Taksim : la Turquie polarisée

«Nous voulons faire beaucoup plus pour notre peuple mais nous sommes entravés par cette chose qu’ils ont inventée et qu’ils appellent la séparation des pouvoirs.» Ce sont là les propos de Recep Tayyip Erdogan, tenus voici quelques mois, à Konya, en Anatolie centrale, berceau des «tigres anatoliens», ces hommes d’affaires conservateurs. Bien qu’il ne se soit pas vraiment laissé encombrer par cette règle fondamentale de la démocratie, c’est la première fois que le Premier ministre turc avouait publiquement le peu de cas qu’il fait du principe de la séparation des pouvoirs. La question que l’on serait tenté alors de poser est la suivante : comment l’annonce de la destruction d’un petit parc d’Istanbul peut-elle entraîner des protestations aussi déterminées dans un pays où le Premier ministre se permet de remettre en cause sans ambages le principe-clé de la démocratie parlementaire sans que cela suscite un tremblement de terre politique ou médiatique.

Il faut en rechercher l’explication du côté de la polarisation de la société turque et du sens que revêt la place Taksim, ce lieu de mémoires, millefeuille de symboles au cœur de la ville.

La polarisation, stratégie d’Erdogan. Etait-ce une fatalité que l’AKP, parti de Tayyip Erdogan, s’appliquât à élaborer du «nous» et du «eux», à partir du moment où il prenait les rênes du gouvernement turc ? Etait-il contraint de produire des représentations aptes à cliver la société entre séculiers et musulmans conservateurs ? Après tout, le parti s’engageait à fonctionner dans le cadre d’un régime laïc et républicain.

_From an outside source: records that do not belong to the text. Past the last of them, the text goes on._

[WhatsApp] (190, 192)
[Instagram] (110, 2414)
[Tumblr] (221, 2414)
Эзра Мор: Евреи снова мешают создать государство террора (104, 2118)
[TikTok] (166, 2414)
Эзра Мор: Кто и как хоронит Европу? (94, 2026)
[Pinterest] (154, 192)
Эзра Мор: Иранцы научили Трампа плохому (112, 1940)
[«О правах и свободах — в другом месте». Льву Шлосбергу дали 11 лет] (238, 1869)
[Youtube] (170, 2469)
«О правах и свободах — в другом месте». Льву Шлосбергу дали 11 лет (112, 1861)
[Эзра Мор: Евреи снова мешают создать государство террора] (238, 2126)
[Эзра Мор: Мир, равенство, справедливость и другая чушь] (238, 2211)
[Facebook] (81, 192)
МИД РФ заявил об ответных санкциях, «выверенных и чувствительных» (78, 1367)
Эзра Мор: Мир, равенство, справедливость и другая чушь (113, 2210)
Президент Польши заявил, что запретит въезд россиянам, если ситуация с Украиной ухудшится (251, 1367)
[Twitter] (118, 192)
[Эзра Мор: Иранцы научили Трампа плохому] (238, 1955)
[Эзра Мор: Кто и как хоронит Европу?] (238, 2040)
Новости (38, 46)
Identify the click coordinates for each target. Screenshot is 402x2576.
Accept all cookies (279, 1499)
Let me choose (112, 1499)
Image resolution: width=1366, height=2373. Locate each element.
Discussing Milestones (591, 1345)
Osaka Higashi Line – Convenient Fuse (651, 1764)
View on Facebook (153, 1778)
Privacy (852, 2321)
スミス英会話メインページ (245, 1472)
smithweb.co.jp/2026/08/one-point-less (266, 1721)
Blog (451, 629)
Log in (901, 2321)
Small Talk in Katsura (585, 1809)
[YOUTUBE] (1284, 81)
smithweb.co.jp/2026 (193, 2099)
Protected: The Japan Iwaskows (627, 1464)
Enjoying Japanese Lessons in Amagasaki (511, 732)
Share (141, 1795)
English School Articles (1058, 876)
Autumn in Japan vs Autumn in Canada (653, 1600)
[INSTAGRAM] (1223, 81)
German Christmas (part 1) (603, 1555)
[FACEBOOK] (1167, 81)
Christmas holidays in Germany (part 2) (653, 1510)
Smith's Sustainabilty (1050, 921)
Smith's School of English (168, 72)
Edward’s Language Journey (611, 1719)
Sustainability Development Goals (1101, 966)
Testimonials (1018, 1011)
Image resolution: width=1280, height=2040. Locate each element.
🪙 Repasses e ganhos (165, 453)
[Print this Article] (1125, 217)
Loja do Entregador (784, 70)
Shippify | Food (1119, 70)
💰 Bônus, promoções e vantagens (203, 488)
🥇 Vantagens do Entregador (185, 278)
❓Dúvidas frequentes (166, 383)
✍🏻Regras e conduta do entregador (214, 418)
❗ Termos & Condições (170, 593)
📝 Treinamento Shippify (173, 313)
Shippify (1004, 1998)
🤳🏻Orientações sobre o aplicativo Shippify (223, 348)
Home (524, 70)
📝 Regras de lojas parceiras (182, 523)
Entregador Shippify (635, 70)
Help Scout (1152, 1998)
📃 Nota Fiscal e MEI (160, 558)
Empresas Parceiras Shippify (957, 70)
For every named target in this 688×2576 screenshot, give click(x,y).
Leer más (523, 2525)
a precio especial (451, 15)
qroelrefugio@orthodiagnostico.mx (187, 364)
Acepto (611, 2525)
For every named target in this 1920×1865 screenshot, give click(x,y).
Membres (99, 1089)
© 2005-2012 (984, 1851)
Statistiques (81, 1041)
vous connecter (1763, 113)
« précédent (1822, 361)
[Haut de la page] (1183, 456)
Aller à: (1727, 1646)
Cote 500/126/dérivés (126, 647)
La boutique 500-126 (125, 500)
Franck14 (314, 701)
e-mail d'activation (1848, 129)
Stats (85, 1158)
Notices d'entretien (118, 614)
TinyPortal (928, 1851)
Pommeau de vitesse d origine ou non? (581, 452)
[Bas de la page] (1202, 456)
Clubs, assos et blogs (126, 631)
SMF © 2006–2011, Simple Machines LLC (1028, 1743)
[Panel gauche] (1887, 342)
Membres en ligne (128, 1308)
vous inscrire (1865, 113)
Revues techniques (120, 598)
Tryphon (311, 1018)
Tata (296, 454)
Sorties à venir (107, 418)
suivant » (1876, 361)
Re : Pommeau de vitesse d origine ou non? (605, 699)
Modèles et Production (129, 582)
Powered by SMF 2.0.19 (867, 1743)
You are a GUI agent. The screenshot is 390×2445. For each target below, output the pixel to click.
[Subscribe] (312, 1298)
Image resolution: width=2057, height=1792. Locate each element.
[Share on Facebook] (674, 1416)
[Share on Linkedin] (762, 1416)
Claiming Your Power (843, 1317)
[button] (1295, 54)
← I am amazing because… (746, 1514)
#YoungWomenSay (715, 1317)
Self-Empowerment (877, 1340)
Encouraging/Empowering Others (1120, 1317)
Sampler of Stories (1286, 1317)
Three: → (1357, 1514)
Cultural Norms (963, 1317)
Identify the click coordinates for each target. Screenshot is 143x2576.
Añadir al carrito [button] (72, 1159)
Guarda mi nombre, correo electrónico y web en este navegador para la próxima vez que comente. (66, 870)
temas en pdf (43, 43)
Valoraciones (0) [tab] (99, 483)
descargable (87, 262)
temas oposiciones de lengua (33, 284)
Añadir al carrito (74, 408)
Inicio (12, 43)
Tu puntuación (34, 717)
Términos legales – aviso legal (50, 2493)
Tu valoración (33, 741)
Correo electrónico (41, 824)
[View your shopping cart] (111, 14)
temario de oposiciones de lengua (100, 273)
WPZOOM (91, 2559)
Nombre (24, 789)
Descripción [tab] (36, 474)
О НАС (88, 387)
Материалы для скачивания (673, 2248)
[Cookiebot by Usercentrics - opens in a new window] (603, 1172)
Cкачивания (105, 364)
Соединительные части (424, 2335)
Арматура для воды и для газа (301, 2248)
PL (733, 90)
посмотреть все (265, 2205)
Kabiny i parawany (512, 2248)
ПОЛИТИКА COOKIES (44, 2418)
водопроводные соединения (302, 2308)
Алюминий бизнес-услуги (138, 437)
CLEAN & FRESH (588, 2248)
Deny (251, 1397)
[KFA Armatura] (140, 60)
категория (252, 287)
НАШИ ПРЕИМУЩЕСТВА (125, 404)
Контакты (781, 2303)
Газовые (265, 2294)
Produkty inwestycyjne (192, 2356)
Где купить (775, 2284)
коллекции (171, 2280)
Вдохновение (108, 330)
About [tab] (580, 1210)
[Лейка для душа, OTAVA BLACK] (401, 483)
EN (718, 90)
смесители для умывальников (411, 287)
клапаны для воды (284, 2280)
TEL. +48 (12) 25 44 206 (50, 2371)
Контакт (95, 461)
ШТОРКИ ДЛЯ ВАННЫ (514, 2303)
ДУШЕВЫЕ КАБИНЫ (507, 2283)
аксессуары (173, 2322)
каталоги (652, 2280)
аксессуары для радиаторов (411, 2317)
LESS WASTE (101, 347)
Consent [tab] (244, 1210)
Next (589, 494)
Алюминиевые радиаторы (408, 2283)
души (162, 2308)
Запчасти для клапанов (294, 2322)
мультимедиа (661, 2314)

On pouvait légitimement émettre l’hypothèse qu’à terme, les modes de vie des populations musulmanes conservatrices d’une part, et séculières de l’autre, ne pouvaient que converger. On pouvait compter sur les mécanismes de marché et de communication pour diffuser les mêmes normes de consommation. On pouvait tabler sur la passion commune de l’ensemble de la société pour les centres commerciaux et pour les séries télévisées made in Turkey pour diffuser les mêmes désirs et aspirations. Bien que ces convergences soient partiellement à l’œuvre, on peut dire, avec un regard rétrospectif, que ce scénario de la convergence n’a pas eu la préférence, et c’est le moins qu’on puisse dire, du Premier ministre. Alors que s’installait un consensus social porté par les succès économiques et sociaux de ce gouvernement, par les chiffres élevés de la croissance, par la montée en puissance du rôle régional de la Turquie, par la promesse de paix avec le PKK, M. Erdogan s’ingéniait à rappeler l’inspiration confessionnelle et morale de sa politique, autant sur la scène intérieure qu’internationale. Populiste, il choisit pour défendre son action des arguments puisés au registre de «notre morale», «nos coutumes» et rarement dans celui du droit. Pour accompagner sa réforme de l’enseignement, Erdogan déclare souhaiter une jeunesse religieuse ; pour accompagner la nouvelle réglementation qui limite le périmètre de la consommation d’alcool, présentée comme une réforme de santé publique, il déclare qu’elle se justifie par des raisons morales et traite d’alcooliques ceux qui ne sont pas tenus par cet interdit. C’est parce qu’ils sont «nos frères» que la Turquie soutient les Palestiniens et non pour la justesse de leur cause. Erdogan est loin d’ignorer que cette morale, ces coutumes, ces fraternités ne sont pas forcément celles des 50% qui n’ont pas voté pour l’AKP, mais il tient justement à associer l’islam à l’action de son parti. A la manière des frères musulmans, il rend visible l’aspect «conservateur» de son action.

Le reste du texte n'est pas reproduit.